Ngurek: Memahami Tradisi ‘Menusuk Diri’ Saat Trans Sakral di Bali
- account_circle Muhamad Fatoni
- calendar_month Jum, 11 Jul 2025
- visibility 3
- comment 0 komentar

Bali dikenal dengan budayanya yang kaya, mulai dari tarian yang indah hingga upacara keagamaan yang khusyuk. Di antara ritual tersebut, terdapat satu tradisi yang paling ekstrem dan sering disalahpahami, yaitu Ngurek atau Ngunying. Ini adalah ritual di mana pesertanya, dalam kondisi trans (kerauhan), mencoba menusukkan keris ke tubuh mereka sendiri.
Penting untuk dipahami, Ngurek bukanlah pertunjukan ilmu kebal atau aksi kekerasan, melainkan puncak dari sebuah prosesi upacara keagamaan yang sakral. Tradisi ini biasanya menjadi bagian dari rangkaian upacara di pura, sering kali setelah pementasan tari sakral seperti Barong dan Rangda. Peserta yang melakukan Ngurek tidak berada dalam kesadaran penuh.
Puncak Pengabdian dan Keseimbangan
Para pelaku Ngurek diyakini sedang dirasuki oleh roh suci atau pengiring dewa (dewa/bhatara). Dalam kondisi trans inilah, mereka mengambil keris dan menekankannya ke bagian tubuh seperti dada, leher, atau dahi. Ajaibnya, dalam kondisi puncak spiritual ini, keris tersebut sering kali tidak mampu melukai kulit mereka.
Fenomena kebal dari senjata tajam ini bukanlah tujuan utama, melainkan sebuah pertanda. Hal ini diyakini sebagai tanda bahwa para dewa berkenan hadir, menerima persembahan, dan memberikan perlindungan-Nya.

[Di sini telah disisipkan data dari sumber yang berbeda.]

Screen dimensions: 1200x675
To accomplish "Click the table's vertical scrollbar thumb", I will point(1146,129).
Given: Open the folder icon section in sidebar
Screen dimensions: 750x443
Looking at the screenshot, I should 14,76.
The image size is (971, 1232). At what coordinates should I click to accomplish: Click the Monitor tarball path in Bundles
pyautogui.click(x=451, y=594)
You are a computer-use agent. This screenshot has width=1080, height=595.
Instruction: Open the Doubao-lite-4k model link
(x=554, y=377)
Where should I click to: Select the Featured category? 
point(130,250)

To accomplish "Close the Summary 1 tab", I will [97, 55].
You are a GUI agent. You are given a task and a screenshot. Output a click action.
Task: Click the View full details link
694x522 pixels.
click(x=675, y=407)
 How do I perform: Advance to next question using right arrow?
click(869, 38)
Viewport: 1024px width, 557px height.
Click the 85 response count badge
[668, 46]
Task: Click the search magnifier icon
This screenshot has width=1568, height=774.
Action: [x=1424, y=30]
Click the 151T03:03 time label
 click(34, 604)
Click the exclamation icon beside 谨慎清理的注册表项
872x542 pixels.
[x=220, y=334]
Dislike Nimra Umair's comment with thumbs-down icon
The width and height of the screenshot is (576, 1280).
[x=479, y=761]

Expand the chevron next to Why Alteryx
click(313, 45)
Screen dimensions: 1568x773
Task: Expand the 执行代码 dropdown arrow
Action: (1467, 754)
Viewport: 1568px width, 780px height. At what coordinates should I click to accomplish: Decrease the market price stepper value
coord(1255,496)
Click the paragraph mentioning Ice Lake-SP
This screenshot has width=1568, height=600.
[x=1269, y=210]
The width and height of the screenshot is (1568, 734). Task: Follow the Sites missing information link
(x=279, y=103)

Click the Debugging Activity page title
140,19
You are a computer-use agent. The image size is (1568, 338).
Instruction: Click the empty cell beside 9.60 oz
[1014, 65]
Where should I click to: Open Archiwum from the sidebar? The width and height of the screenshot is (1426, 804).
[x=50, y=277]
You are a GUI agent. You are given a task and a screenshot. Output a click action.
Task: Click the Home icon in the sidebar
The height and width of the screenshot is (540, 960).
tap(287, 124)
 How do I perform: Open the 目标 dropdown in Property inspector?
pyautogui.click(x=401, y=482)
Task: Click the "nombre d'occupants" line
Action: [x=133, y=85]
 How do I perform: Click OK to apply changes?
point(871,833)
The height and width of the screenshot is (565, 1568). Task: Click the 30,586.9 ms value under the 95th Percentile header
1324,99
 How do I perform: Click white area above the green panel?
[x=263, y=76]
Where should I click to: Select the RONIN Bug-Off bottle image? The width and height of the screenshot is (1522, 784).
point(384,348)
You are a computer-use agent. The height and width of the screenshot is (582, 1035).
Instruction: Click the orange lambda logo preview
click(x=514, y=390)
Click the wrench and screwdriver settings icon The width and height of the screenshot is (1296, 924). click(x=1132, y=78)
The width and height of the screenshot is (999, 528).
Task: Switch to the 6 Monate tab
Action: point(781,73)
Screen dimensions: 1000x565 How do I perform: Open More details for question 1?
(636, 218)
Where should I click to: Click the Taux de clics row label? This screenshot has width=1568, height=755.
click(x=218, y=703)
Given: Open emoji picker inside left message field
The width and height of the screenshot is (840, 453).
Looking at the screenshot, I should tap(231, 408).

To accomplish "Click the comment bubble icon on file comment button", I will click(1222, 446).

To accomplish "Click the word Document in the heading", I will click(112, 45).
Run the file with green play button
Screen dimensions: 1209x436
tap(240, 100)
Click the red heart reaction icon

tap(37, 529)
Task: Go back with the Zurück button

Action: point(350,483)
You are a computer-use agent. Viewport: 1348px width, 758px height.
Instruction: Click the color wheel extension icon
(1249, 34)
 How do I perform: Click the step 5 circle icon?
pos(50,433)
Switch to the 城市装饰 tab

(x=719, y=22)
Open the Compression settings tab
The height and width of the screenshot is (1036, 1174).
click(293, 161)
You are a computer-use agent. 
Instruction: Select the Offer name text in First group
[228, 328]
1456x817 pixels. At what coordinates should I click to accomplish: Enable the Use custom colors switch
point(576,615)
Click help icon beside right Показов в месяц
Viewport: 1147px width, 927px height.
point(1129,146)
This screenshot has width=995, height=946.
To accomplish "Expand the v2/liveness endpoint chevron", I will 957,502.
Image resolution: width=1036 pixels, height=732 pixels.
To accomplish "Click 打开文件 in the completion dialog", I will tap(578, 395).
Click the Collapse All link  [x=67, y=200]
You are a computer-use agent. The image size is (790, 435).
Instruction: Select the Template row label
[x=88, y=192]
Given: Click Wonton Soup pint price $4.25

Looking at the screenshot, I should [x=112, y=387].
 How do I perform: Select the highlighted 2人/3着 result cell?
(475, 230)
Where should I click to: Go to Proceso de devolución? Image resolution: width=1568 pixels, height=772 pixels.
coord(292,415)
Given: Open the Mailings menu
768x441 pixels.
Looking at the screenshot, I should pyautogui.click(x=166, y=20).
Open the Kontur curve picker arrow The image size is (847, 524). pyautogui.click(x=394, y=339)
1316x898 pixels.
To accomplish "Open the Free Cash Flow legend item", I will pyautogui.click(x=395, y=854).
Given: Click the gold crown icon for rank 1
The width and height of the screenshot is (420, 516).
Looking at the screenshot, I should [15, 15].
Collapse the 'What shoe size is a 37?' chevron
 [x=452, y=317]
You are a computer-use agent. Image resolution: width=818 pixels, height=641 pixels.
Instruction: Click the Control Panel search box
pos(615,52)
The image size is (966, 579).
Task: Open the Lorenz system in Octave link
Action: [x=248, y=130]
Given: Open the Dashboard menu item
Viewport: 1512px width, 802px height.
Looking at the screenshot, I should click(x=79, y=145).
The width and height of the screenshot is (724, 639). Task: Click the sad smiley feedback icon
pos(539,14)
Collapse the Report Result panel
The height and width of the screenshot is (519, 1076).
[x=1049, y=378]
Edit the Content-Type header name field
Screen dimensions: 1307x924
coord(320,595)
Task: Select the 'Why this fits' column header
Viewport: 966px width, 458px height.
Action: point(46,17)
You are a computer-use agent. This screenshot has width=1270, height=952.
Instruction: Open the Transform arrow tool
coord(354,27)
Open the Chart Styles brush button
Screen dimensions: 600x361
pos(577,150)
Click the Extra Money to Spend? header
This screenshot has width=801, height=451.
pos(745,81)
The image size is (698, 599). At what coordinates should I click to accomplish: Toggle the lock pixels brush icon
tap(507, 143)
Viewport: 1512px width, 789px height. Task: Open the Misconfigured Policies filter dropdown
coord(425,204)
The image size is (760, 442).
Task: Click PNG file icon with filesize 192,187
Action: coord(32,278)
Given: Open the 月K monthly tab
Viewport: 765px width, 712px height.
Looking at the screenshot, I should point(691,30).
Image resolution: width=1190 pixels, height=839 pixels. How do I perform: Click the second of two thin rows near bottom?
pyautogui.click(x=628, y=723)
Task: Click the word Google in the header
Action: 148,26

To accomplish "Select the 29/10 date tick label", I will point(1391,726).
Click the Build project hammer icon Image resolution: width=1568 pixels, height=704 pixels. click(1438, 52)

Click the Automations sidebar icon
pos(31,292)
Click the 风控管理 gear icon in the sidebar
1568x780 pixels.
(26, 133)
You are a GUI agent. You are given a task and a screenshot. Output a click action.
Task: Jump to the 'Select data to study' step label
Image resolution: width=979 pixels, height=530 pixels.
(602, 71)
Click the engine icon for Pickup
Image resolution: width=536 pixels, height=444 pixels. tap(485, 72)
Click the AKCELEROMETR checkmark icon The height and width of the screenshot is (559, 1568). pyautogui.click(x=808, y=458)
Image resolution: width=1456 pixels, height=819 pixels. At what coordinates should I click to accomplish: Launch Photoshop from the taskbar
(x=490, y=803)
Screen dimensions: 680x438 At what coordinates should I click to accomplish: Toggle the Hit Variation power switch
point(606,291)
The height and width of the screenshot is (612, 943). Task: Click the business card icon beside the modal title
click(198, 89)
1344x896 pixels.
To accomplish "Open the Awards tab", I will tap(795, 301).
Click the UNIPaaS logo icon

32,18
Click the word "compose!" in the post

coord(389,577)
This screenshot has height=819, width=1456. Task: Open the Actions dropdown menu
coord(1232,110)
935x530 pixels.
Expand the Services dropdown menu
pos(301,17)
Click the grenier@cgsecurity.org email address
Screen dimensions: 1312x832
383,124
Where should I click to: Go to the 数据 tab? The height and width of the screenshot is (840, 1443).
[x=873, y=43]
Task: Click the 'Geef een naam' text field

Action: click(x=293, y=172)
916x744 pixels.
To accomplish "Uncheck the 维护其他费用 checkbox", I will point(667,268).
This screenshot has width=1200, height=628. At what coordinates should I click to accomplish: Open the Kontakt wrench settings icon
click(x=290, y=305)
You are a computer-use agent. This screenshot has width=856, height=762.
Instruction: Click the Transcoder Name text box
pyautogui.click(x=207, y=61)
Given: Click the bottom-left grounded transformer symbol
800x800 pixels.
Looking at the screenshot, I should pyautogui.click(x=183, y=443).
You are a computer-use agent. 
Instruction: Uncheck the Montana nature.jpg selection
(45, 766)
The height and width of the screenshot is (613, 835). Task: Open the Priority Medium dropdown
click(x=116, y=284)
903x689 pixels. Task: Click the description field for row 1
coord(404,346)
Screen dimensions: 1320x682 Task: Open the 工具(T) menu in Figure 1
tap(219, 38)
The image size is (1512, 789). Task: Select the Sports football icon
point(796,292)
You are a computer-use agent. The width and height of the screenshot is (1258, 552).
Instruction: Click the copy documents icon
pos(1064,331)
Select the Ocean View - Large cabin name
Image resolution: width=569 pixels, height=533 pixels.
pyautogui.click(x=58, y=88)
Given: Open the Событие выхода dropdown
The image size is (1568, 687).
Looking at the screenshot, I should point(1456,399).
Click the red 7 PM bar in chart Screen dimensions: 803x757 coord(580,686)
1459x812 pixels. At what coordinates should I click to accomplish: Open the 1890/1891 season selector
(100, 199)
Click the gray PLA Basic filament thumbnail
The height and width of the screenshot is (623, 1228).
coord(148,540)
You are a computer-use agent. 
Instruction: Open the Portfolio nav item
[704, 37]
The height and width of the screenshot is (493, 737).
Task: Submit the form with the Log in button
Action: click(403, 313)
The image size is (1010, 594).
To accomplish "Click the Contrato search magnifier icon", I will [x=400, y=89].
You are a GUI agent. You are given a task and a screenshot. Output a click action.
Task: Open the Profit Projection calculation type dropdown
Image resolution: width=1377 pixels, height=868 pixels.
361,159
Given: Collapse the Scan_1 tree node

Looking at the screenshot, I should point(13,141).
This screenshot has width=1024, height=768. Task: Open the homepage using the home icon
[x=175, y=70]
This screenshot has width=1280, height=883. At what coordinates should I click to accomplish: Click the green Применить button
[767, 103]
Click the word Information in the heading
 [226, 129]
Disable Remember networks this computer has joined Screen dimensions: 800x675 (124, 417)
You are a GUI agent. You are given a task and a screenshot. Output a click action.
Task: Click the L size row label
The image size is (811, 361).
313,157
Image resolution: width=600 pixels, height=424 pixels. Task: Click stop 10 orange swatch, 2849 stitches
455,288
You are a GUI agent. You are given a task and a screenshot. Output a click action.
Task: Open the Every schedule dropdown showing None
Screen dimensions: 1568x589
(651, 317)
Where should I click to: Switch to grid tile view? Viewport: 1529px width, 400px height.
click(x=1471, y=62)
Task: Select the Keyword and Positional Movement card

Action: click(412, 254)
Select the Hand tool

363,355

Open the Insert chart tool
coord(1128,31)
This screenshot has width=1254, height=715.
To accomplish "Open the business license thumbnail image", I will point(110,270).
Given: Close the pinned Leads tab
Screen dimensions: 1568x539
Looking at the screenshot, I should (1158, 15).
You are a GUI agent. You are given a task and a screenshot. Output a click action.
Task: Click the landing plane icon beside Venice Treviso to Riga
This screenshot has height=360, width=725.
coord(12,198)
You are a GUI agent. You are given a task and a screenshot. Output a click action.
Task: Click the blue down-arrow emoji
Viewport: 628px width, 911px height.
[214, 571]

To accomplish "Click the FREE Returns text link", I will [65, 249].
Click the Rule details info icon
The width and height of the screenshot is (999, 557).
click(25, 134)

Jika pelaku sampai terluka, itu bisa dianggap sebagai pertanda adanya ketidaksiapan spiritual atau gangguan dalam upacara.
Ngurek adalah bentuk pengabdian tertinggi, sebuah dialog antara manusia dengan alam niskala (dunia tak kasat mata). Tradisi ini menjadi simbol penyerahan diri secara total kepada Tuhan dan kekuatan alam, serta upaya untuk menjaga keseimbangan antara kebaikan (Dharma) dan keburukan (Adharma). Ini adalah ritual iman yang mendalam, jauh dari sekadar tontonan yang memacu adrenalin.